▶ **Task to complete**: Scan the records for the word "computer". Return each line where it is found.

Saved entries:
● ● ● ● ● ● ●

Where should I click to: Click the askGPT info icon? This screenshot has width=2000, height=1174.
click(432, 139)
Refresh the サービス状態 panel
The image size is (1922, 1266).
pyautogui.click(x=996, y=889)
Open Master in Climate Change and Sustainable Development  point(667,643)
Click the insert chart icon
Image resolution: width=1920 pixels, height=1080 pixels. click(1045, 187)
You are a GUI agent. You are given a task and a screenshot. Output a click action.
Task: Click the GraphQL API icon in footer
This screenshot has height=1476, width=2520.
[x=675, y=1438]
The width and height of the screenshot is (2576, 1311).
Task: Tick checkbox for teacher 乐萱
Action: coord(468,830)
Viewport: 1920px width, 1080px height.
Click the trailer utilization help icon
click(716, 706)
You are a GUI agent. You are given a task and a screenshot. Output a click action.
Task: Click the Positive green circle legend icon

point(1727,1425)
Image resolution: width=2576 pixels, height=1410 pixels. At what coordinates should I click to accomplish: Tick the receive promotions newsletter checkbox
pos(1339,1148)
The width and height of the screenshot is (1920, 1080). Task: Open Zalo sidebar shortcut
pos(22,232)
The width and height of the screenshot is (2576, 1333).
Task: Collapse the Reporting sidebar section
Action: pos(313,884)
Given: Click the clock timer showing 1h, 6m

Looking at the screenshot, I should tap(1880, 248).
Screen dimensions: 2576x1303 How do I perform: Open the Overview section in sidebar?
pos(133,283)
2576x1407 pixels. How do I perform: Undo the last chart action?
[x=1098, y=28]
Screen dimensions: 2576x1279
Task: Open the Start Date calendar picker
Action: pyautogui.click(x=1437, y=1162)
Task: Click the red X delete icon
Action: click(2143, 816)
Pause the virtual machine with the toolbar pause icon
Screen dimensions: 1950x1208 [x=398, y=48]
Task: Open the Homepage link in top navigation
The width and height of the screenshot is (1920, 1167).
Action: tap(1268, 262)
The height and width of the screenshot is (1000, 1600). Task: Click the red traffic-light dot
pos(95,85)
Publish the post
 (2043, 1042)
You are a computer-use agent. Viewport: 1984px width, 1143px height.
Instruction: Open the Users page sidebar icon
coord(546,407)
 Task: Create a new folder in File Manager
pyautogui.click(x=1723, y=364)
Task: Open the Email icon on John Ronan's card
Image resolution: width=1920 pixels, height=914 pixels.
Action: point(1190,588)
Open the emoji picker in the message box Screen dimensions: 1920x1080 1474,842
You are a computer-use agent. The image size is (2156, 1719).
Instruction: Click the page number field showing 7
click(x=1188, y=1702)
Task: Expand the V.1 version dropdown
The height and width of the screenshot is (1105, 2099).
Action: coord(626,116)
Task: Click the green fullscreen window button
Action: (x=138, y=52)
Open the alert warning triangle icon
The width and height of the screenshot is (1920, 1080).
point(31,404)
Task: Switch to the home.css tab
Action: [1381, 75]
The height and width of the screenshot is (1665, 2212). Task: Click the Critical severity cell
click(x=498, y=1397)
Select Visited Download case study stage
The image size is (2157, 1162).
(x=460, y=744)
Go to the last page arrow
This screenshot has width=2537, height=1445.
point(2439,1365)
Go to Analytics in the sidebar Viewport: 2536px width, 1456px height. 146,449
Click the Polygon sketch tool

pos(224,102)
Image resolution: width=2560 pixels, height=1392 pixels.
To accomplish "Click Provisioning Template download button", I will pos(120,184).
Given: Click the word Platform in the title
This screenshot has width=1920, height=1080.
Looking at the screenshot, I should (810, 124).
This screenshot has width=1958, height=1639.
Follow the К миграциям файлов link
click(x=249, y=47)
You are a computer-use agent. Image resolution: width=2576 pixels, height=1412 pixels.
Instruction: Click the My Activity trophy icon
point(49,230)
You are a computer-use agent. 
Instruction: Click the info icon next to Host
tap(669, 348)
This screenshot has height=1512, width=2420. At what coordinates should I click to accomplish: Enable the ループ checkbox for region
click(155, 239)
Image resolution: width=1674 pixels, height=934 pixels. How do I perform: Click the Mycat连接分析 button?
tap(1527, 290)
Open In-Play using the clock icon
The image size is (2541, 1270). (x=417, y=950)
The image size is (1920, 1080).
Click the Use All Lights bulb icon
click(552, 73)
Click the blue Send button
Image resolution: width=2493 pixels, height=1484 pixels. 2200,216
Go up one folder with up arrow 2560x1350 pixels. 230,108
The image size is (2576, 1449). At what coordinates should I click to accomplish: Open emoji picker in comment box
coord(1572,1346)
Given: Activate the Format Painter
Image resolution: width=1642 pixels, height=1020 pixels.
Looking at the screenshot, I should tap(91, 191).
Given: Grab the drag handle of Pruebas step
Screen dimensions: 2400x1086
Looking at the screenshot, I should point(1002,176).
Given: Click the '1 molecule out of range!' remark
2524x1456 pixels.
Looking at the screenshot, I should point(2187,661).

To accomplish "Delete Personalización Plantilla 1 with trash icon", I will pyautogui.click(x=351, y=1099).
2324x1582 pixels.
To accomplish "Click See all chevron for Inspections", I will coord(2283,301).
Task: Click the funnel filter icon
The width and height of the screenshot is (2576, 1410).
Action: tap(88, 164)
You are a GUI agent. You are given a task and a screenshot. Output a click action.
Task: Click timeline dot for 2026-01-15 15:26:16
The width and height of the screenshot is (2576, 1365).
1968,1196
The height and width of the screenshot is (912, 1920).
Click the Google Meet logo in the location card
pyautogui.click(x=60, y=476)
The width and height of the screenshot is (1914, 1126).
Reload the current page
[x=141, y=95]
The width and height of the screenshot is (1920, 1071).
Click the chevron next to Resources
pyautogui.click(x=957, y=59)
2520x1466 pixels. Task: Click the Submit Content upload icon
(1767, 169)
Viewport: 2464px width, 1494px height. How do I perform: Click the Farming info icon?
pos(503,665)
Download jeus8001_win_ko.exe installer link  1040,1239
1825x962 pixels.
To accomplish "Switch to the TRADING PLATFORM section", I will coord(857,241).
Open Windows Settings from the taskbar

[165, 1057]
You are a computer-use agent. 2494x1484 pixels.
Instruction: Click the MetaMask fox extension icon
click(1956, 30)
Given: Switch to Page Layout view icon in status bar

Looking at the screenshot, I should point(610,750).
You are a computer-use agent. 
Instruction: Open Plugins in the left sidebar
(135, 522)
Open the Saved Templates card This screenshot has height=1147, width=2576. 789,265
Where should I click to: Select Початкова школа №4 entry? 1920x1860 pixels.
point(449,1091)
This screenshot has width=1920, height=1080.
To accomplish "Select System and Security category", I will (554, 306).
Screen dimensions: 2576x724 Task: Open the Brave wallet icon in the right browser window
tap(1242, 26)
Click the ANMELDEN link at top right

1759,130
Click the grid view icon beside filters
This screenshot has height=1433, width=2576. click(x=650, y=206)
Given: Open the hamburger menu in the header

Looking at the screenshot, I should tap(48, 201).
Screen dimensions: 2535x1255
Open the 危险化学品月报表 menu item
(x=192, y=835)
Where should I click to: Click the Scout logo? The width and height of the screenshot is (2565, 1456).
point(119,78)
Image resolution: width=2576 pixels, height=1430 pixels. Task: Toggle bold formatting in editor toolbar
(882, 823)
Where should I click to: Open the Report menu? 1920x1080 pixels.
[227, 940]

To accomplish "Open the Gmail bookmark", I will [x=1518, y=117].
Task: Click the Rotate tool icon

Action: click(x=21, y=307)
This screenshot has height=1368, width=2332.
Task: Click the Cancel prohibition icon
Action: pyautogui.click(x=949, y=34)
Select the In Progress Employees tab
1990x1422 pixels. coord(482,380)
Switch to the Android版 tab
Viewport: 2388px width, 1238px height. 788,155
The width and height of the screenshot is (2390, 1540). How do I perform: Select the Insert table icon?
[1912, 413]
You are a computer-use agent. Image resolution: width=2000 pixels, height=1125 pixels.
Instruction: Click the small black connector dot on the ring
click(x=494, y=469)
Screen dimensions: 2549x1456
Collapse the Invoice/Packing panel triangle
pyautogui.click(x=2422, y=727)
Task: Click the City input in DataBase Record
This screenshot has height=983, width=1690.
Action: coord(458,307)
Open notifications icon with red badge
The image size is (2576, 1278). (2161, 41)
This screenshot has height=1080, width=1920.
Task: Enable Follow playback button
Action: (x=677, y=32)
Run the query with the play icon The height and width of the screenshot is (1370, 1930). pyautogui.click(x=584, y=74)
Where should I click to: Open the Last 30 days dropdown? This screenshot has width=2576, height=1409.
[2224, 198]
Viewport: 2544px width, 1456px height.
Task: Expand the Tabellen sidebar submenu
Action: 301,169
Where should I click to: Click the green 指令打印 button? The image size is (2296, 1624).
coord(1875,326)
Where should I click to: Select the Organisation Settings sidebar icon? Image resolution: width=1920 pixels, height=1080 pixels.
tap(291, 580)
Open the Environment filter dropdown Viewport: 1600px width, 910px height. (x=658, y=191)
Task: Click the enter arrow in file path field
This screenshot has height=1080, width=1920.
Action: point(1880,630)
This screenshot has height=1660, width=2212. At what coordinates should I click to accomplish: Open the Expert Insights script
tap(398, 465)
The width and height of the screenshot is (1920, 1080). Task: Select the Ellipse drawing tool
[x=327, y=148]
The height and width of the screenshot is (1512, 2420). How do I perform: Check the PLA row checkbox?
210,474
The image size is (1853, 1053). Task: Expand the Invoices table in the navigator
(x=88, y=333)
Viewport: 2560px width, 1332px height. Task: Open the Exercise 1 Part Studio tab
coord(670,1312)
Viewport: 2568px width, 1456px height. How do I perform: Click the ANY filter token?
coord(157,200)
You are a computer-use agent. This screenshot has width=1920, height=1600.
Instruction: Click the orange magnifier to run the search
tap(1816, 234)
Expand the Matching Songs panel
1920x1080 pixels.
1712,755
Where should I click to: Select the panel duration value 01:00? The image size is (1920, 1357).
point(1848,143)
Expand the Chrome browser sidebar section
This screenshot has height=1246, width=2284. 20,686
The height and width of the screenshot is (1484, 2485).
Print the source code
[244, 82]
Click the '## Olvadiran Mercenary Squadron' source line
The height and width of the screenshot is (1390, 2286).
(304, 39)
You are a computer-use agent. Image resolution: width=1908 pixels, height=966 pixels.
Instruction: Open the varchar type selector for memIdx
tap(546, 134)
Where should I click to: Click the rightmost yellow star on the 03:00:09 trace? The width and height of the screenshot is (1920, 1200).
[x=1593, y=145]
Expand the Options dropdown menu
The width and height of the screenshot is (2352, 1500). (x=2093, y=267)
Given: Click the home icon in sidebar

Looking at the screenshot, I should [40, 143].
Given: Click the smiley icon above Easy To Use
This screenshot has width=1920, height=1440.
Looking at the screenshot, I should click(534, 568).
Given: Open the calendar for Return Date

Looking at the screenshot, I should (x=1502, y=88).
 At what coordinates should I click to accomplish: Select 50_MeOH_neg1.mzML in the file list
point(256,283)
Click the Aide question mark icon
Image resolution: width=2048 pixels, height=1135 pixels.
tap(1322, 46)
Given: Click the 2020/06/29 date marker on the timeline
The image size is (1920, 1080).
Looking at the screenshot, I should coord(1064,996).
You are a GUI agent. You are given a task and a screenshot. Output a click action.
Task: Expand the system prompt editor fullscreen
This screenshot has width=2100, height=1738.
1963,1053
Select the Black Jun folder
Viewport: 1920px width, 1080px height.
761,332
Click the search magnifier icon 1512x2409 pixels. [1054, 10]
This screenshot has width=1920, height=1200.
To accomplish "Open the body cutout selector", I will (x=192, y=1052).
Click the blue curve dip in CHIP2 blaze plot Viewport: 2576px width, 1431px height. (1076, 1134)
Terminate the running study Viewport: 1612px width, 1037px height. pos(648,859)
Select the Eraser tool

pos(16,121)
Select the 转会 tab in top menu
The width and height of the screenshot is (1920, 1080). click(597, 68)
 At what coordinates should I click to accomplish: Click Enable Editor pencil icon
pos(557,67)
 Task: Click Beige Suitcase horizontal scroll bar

● ● ● ● ● ● ●

▶ **Solution**:
You are a computer-use agent. Viewport: 1984px width, 1143px height.
You are a computer-use agent. The image size is (2156, 1719).
You are a computer-use agent. Image resolution: width=2576 pixels, height=1412 pixels.
You are a computer-use agent. 
You are a computer-use agent. 2494x1484 pixels.
You are a computer-use agent. 
You are a computer-use agent. Image resolution: width=2000 pixels, height=1125 pixels.
You are a computer-use agent. This screenshot has width=1920, height=1600.
You are a computer-use agent. Image resolution: width=1908 pixels, height=966 pixels.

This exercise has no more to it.